1. Environment Setup

# Create and activate conda environment
conda create -n surgin python=3.10
conda activate surgin

# Install dependencies
pip install -r requirements.txt

2. Download Pre-trained Checkpoints & Datasets

Download the compressed archive and extract it in the repository root:

# After downloading surgin_pretrained_data.tar.gz to the repo root
tar -xzvf surgin_pretrained_data.tar.gz

This extracts the following files into their expected directories (please create the folders if needed):

File Location
ufno_pre.pth checkpoint/
ufno_sat.pth checkpoint/
ufno_pre_vertical.pth checkpoint/
ufno_sat_vertical.pth checkpoint/
ema_0.9999_160000.pt UnconditionalDiffusionTraining_and_Generation/output/logs_gaussian_dit/
ema_0.9999_350000.pt UnconditionalDiffusionTraining_and_Generation/output/logs_gaussian_vertical_dit/
K_gstools_1w.npy dataset/
K_vertical.npy dataset/
Multi_Cartesian_Gaussian.hdf5 dataset/
Multi_Cartesian_Gaussian_vertical.hdf5 dataset/

Download links: surgin_pretrained_data.tar.gz on Hugging Face

3. Run Conditional Inverse Modeling

Conditional generation (surrogate-guided diffusion) is performed via Jupyter notebooks in ConditionalDiffusionGeneration/inference_scripts/Case/Generation/:

Notebook Description
Cartesian_inverse_sparse.ipynb Horizontal inverse with sparse well data
Vertical_inverse_3wells_injection.ipynb Vertical case with 3-well injection observations
  • TODO: please define your forward function $\mathcal{M}$ in ConditionalDiffusionGeneration/src/guided_diffusion/measurements.py to create arbitrary conditioning.

πŸ”₯ Training from Scratch

Step 1: Configure Weights & Biases (W&B)

This project uses Weights & Biases for experiment tracking. Set the following environment variables before training:

export WANDB_API_KEY="YOUR_WANDB_API_KEY"
export WANDB_PROJECT="YOUR_WANDB_PROJECT_NAME"
export WANDB_ENTITY="YOUR_WANDB_ENTITY"

Tip: You can get your API key from https://wandb.ai/authorize. Create a free account and a new project at https://wandb.ai. If the WANDB_API_KEY environment variable is not set, training will proceed without W&B logging.

Step 2: Train the UFNO Surrogate Model

The UFNO learns the forward mapping from permeability fields to pressure/saturation solutions.

python train_ufno.py

Training configuration is defined directly in the Config class within train_ufno.py. Key parameters:

Parameter Default Description
data_path dataset/Multi_Cartesian_Gaussian_vertical.hdf5 Training HDF5 dataset
batch_size 50 Batch size
num_epochs 150 Number of training epochs
learning_rate 0.001 Initial learning rate
mode1, mode2, mode3 10, 10, 8 Fourier modes per dimension
width 36 Hidden channel width

Checkpoints are saved to checkpoint/.

Step 3: Train the Unconditional Diffusion Prior (DiT)
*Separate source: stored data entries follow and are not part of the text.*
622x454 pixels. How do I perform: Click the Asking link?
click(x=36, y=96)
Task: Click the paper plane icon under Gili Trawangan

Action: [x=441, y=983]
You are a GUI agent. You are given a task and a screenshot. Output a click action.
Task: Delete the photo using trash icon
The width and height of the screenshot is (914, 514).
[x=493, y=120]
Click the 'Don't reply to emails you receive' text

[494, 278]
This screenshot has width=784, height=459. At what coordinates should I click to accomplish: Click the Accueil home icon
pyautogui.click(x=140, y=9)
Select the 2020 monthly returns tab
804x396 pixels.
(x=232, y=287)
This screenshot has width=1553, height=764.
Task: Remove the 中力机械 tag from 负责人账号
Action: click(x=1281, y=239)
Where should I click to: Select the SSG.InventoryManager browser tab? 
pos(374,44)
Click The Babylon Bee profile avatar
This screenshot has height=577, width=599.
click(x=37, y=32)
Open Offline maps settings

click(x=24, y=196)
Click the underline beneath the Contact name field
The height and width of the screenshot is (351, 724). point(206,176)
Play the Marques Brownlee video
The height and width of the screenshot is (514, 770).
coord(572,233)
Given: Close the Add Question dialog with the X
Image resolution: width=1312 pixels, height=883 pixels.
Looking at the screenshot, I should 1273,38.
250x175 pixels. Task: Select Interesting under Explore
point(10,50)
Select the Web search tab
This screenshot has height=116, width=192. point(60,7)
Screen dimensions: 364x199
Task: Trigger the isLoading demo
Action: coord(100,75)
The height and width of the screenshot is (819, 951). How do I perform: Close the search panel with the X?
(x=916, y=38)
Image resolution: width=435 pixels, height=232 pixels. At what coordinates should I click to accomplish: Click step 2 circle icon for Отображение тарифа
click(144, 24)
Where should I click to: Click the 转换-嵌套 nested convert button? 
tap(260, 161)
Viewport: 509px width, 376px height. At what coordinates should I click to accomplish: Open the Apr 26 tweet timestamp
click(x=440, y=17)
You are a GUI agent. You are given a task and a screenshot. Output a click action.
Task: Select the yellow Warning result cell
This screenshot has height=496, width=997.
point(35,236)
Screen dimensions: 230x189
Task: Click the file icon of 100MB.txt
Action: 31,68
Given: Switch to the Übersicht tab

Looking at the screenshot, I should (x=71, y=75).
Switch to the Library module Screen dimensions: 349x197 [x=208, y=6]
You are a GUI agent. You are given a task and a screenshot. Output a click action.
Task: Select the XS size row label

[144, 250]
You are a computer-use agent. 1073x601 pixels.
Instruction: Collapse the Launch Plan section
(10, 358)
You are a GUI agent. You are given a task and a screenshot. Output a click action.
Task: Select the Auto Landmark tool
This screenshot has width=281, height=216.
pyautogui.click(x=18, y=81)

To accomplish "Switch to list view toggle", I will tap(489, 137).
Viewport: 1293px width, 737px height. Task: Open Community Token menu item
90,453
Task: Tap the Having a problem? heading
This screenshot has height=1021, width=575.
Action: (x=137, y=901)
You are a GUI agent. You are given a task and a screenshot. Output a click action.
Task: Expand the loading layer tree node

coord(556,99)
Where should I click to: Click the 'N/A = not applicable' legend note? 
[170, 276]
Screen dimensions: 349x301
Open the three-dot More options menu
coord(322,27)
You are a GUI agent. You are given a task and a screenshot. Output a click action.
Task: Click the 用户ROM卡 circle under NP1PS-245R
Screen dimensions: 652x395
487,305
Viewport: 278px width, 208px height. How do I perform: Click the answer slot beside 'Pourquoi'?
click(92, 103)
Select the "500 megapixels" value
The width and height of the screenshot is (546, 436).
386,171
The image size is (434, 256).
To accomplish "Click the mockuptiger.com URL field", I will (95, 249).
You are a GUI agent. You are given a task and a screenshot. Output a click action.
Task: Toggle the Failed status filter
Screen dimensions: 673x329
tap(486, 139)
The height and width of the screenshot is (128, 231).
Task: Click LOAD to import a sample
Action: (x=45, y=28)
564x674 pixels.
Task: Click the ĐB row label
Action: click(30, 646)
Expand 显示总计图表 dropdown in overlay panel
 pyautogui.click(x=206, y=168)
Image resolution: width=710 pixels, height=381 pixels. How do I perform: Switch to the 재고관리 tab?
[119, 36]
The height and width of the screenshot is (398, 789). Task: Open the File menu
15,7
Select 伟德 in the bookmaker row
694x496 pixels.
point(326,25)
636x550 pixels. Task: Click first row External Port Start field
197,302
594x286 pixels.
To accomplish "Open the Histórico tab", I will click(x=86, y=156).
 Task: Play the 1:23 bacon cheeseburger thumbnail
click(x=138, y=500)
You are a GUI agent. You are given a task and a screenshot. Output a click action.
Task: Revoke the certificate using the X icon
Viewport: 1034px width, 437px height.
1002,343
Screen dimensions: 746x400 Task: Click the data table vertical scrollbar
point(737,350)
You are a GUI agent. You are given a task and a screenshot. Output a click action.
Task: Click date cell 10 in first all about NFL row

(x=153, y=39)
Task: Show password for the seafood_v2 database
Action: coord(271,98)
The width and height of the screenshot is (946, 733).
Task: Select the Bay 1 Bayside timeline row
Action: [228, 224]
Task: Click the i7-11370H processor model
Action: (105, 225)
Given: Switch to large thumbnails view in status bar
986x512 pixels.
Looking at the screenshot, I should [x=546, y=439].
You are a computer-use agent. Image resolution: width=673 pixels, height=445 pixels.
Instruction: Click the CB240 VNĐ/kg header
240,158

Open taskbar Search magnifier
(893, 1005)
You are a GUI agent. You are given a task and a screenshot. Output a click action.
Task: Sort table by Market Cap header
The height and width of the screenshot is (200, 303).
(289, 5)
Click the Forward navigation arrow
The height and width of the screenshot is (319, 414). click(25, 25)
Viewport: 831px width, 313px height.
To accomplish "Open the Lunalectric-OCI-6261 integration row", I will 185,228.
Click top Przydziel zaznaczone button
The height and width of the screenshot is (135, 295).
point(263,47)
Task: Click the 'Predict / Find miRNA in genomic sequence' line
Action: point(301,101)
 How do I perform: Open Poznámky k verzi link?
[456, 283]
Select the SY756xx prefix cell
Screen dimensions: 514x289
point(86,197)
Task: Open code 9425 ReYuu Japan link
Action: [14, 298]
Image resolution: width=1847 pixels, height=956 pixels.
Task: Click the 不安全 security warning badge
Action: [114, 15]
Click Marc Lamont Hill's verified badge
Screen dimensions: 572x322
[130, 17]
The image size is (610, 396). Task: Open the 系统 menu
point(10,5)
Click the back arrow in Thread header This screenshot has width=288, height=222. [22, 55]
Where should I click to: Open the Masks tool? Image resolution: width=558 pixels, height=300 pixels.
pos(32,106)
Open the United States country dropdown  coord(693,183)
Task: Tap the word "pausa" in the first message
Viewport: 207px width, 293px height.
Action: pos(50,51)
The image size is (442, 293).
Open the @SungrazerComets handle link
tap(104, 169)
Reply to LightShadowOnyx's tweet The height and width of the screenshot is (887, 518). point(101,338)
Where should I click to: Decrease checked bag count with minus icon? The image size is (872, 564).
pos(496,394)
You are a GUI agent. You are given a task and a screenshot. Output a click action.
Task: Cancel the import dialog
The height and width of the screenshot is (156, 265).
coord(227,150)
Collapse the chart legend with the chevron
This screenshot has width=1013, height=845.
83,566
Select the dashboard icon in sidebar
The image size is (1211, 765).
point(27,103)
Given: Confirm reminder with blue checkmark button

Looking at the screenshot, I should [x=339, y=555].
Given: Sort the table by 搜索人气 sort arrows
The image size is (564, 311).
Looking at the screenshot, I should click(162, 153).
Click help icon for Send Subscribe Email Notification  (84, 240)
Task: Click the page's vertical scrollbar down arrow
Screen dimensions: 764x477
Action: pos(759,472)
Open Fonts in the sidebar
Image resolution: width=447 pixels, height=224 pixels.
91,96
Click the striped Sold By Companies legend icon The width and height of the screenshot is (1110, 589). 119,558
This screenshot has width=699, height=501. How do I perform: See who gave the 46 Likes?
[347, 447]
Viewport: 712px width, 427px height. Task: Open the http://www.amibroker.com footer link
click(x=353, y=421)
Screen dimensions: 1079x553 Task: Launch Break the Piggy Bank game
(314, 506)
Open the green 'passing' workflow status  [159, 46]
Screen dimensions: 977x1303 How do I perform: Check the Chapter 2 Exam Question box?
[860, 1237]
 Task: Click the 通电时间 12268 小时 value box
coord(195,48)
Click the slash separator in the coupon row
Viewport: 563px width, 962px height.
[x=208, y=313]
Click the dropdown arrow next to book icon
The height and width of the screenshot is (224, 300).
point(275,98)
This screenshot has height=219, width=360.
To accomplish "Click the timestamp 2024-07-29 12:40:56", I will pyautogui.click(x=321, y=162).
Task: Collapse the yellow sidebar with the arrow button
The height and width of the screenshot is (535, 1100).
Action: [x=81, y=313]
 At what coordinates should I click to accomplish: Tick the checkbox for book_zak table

cd UnconditionalDiffusionTraining_and_Generation
python scripts/train.py training_recipes/Multi_Cartesian.yml

For the vertical case:

python scripts/train.py training_recipes/Multi_Cartesian_vertical.yml

Training recipe configuration (YAML):

Parameter Default Description
image_size 64 Spatial resolution
patch_size 2 DiT patch size
hidden_size 256 Transformer hidden dim
depth 12 Number of transformer blocks
num_heads 8 Attention heads
steps 1000 Diffusion timesteps
noise_schedule cosine Noise schedule type
lr 5e-5 Learning rate
ema_rate 0.9999 EMA decay rate
save_interval 10000 Checkpoint save frequency

Model checkpoints (including EMA weights) are saved to the log_path directory specified in the YAML config.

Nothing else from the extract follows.